BBC segment on our squat:  (Barcelona)

some pictures too.
Hacklab in Calafou (self-managed space bought by community near Barcelona):





pictures of the space:

















Forest occupied by friends 1 hour from London (Runnymede ecovillage).

















Milan/italy (MACAO) squat video:


A bit of London squats too:




































(my art):





my favourite funky eviction resistance: http://www.dailymail.co.uk/news/art...entral-London-house-hold-rooftop-protest.html

Interview with Enric about CIC:
http://cooperativa.cat/en/integral-revolution/

The CIC is a group my crew of hackers are working with. They are using the legal structure of a cooperative to create their own internal economy and provide the basic services that people need outside the state.

Anyway apologies if this seems a bit arrogant or showy, but now I'm in the states and I'm looking to hook up with the movements and networks here, and communicate/share the work being done in Europe. I'm searching like minded people, and I want to gain knowledge about the projects happening in the states. I've been squatting and writing opensource code for a decade. In the first video you'll see a dude in a blue hoodie who is my mentor of sorts who introduced me to all these wild ideas during my teens, and a truly remarkable person working for the cause 100%.

Thanks


----------



## Thorne (Apr 17, 2014)

This is a wonderful thing you are involved in. When I get my site up I'd love it if you'd put something together under the International Resource section. 

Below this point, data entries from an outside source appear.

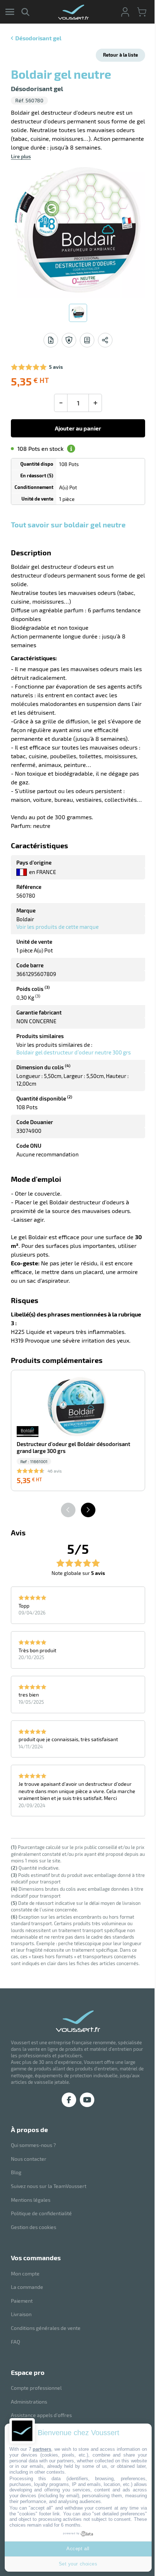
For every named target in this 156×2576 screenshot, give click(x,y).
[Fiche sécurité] (69, 340)
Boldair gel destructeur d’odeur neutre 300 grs (73, 1052)
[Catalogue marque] (87, 340)
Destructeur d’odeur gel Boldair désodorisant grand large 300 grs (73, 1447)
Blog (16, 2172)
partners (42, 2449)
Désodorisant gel (38, 37)
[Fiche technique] (51, 340)
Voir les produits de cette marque (57, 926)
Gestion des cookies (33, 2227)
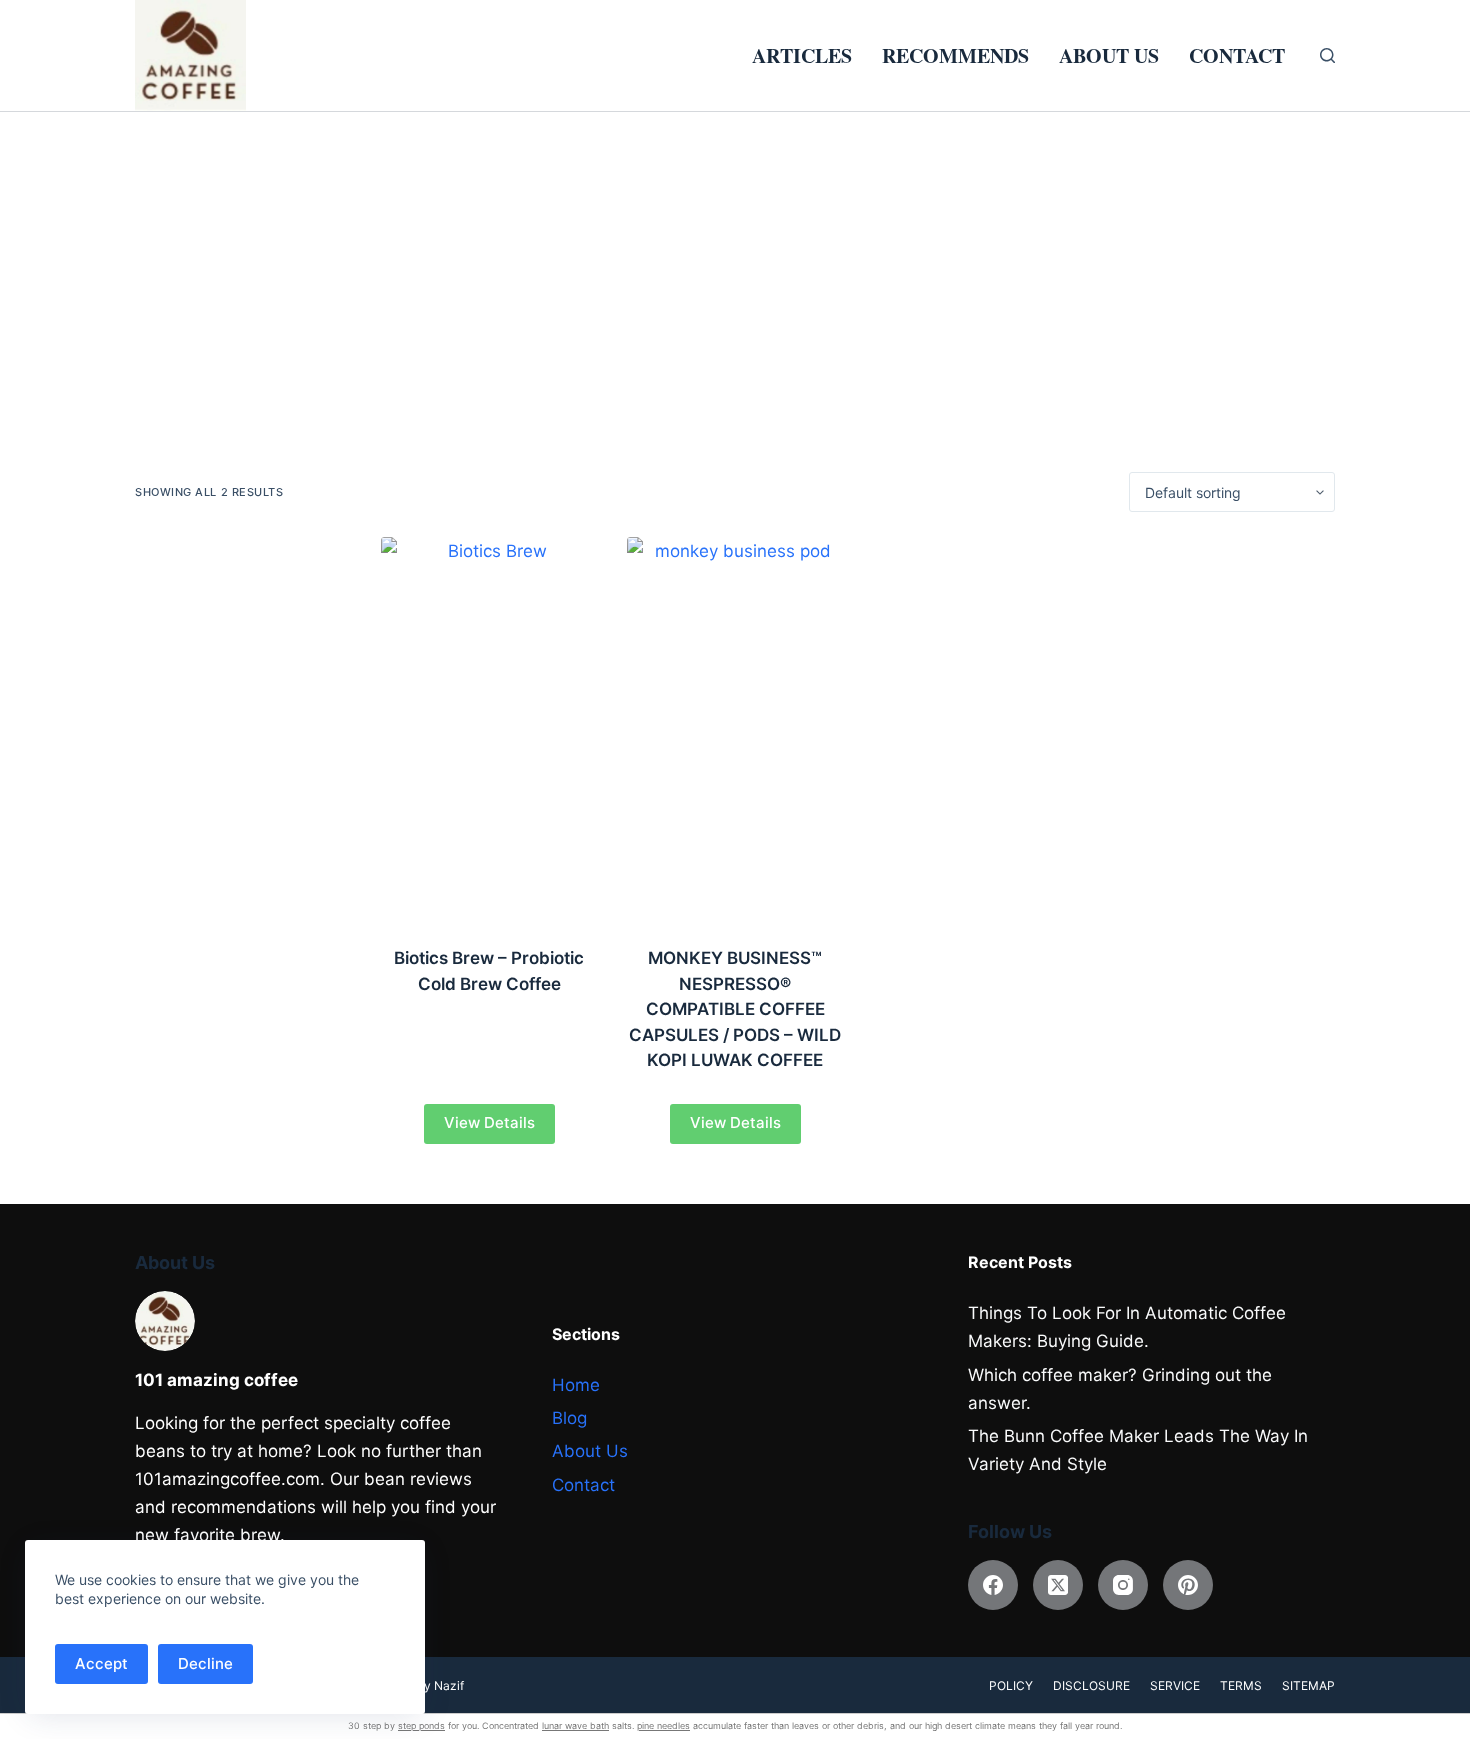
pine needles (663, 1725)
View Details (489, 1122)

The space you have is beautiful. I would love to be able to get a hold of an old warehouse or something to operate out of, but for now I'd be happy w/ a house w/ a nice size yard. 

I wish you folks luck in building up your squat.


----------



## Genjix (Apr 21, 2014)

hey dudes, looking for the us scene. give me some pokes. cya


----------



## DesertRat (Apr 21, 2014)

Rockin pics and video! 

For squats/hackerspace, 2600 is your friend.

Where are you currently?


----------



## Genjix (Apr 25, 2014)

I'm in Austin Texas. After 2-3 weeks I'm heading to California for a while.
How can I reach out to squat community through 2600? Isn't that a hacker quarterly? Thanks


----------



## DesertRat (Apr 25, 2014)

Attend meets, participate. Learn where the hackerspaces are. They should lead to at least an open couch, if not to a squat. 

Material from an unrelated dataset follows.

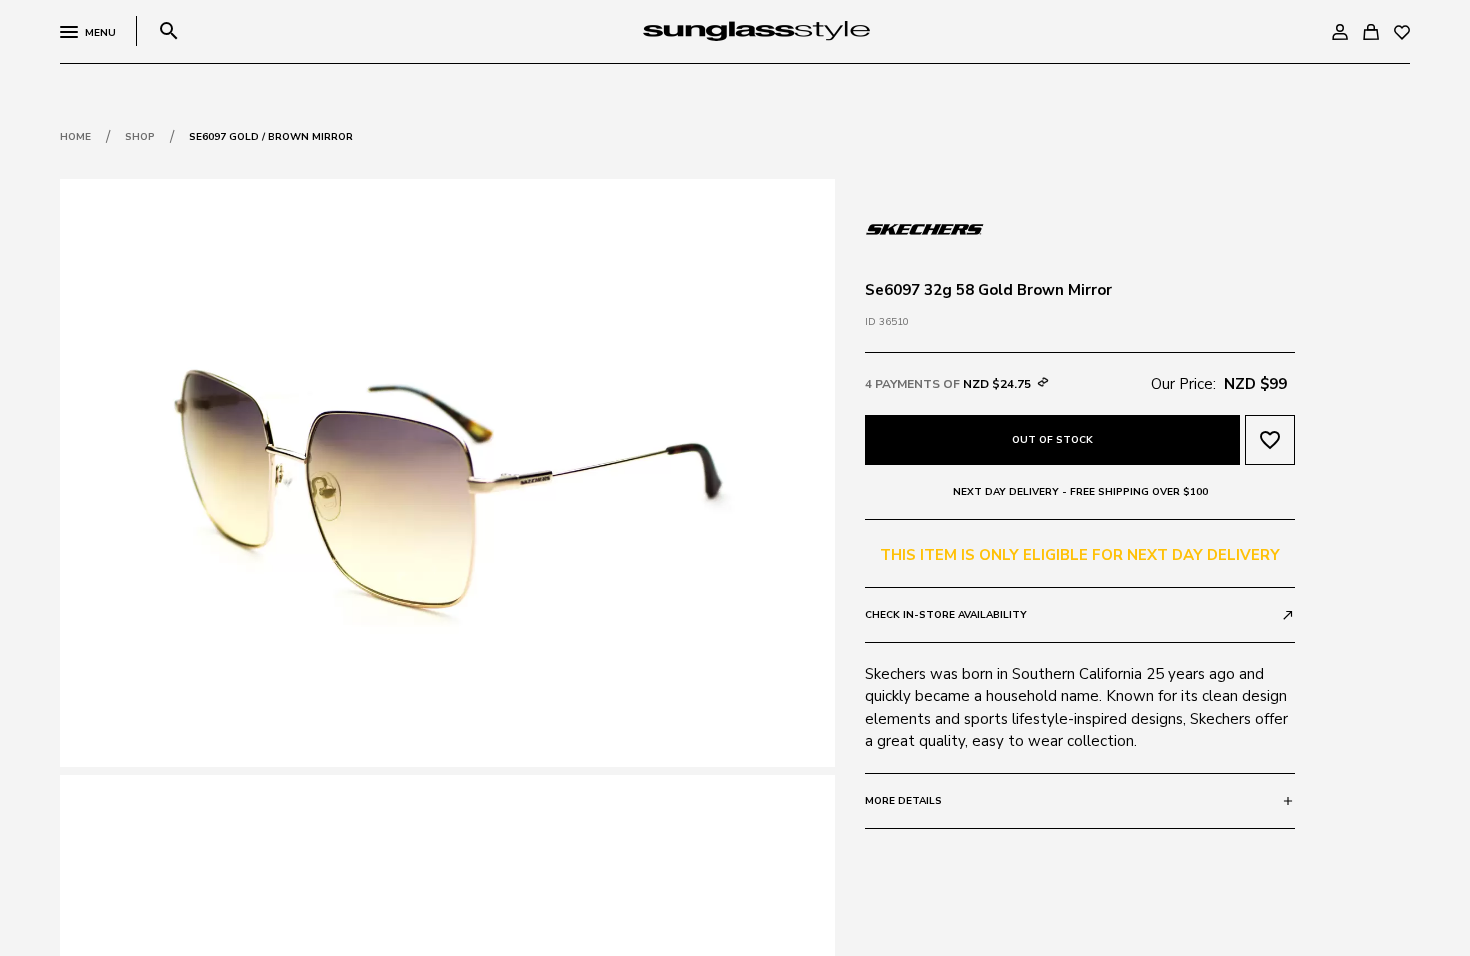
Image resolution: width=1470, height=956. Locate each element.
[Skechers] (925, 227)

Meetings are held the first Friday of each month, usually around 5:30. 

Locations can be found in the back of the quarterly, or on the site. 

Where in California?

EDIT TO ADD: This is not a sure thing, mind you. 

This came to mind due to your computer/coding skillset and your experience with hackerspaces. 

Focus on those, and you *should* fit right in. 

Good luck, and please report on any success or failure.


----------



## Matt Derrick (Apr 30, 2014)

i just sent you an email, but @eske karl knows where the hackerspace in oakland is if you're interested in that.

what magazine is in the picture? is that a bitcoin magazine? anyways, hit me back via email and i'll see who i can get you hooked up with.


----------



## Genjix (May 2, 2014)

Thanks Matt.
note, I have plenty of couches, I'm not looking for places to sleep. I'm seeking political radicals and street people. Too many hackerspace types are yuppies messing with their tech toys.... that isn't me.


----------